De relatie tussen het Parry-Romberg-syndroom en gelokaliseerde sclerodermie is controversieel. Er is gesuggereerd dat de term Parry-Romberg-syndroom moet worden gebruikt voor progressieve hemifaciale atrofie zonder kenmerken van cutane sclerodermie. Bij patiënten met het Parry-Romberg-syndroom worden echter ook cutane veranderingen gerapporteerd. Daarom kan gelokaliseerde sclerodermie een voorafgaande laesie zijn van progressieve hemifaciale atrofie, en bij patiënten met gelokaliseerde sclerodermie kan hemifaciale atrofie zich na enkele jaren ontwikkelen. Wat de klinische bevindingen en het klinische verloop betreft, kunnen gelokaliseerde sclerodermie en het Parry-Romberg-syndroom dus verschillende spectra van hetzelfde ziekteproces vertegenwoordigen. Hoewel de relatie tussen sclerodermie en het Parry-Romberg syndroom onduidelijk blijft, reageert eerstgenoemde meestal op medicamenteuze therapie terwijl laatstgenoemde progressief is.

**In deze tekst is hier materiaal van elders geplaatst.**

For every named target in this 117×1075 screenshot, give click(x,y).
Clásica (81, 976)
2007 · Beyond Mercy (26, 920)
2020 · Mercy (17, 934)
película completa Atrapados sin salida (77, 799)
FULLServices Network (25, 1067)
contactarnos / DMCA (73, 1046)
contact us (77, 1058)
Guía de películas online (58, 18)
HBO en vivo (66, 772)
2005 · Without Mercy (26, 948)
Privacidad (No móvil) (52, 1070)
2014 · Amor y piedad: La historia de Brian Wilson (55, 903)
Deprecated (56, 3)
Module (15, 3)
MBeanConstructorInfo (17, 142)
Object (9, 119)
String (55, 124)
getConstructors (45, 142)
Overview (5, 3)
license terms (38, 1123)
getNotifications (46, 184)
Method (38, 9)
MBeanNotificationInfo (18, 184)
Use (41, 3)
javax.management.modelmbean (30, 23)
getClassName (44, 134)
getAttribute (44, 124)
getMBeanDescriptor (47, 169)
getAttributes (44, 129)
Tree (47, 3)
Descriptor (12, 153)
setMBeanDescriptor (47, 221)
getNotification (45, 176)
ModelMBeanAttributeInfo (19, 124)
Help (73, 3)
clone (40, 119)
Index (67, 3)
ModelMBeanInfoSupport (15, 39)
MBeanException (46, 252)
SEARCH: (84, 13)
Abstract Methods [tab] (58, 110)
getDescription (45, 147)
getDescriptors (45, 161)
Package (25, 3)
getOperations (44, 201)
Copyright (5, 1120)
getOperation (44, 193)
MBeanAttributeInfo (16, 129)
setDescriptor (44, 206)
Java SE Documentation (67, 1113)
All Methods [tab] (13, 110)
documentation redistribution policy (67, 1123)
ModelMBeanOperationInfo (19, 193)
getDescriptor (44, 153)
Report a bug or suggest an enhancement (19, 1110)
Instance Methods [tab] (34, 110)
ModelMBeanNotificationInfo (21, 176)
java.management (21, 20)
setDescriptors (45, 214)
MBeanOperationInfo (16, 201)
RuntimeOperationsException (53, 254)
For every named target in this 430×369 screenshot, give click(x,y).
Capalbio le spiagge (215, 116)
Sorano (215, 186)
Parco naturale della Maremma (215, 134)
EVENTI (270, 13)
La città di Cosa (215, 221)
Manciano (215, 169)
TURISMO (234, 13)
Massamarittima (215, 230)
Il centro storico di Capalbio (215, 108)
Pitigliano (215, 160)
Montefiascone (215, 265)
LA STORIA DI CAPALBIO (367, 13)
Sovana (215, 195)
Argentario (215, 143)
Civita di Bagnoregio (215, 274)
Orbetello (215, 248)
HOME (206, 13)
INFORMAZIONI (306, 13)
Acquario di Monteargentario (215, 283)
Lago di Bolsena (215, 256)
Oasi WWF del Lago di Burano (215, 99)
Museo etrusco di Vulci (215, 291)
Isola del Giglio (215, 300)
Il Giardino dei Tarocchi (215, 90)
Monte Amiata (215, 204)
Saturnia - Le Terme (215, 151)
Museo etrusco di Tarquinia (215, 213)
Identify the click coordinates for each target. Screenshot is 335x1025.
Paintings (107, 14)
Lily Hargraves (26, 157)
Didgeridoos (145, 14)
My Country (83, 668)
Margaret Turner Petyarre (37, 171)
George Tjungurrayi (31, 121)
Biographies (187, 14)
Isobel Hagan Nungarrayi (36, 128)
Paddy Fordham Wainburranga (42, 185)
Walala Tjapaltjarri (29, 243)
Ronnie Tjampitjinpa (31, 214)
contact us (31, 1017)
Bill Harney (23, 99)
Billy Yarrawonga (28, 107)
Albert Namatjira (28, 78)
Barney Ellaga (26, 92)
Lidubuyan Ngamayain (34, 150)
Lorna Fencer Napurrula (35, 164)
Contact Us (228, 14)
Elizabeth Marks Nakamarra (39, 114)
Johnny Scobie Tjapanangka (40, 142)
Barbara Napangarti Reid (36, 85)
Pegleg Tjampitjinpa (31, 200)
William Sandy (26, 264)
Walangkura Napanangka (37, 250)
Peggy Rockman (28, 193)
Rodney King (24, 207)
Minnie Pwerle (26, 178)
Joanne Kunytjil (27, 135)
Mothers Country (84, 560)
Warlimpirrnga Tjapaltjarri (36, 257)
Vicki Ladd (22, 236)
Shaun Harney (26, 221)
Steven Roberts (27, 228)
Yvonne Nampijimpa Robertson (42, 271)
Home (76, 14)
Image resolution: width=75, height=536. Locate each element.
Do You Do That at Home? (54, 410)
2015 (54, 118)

Parry-Romberg syndroom is een auto-limiteerbare aandoening en er is geen genezing. Getroffen patiënten moeten multidisciplinair worden begeleid door artsen, tandartsen, fonoaudiologen en psychologen. De behandeling is meestal gebaseerd op het terugplaatsen van vetweefsel dat door atrofie verloren is gegaan. Autologe vettransplantaten, kraakbeentransplantaten, siliconeninjecties en -prothesen, rundercollageen en anorganische implantaten zijn enkele alternatieven voor esthetische correctie van de atrofie. Naast esthetische verbetering is symptomatische behandeling voor neurologische aandoeningen geïndiceerd. De cosmetische behandeling wordt pas aanbevolen wanneer de ziekte haar evolutie stopt, dit is dan ook de reden waarom deze patiënte nog geen enkele chirurgische ingreep heeft ondergaan.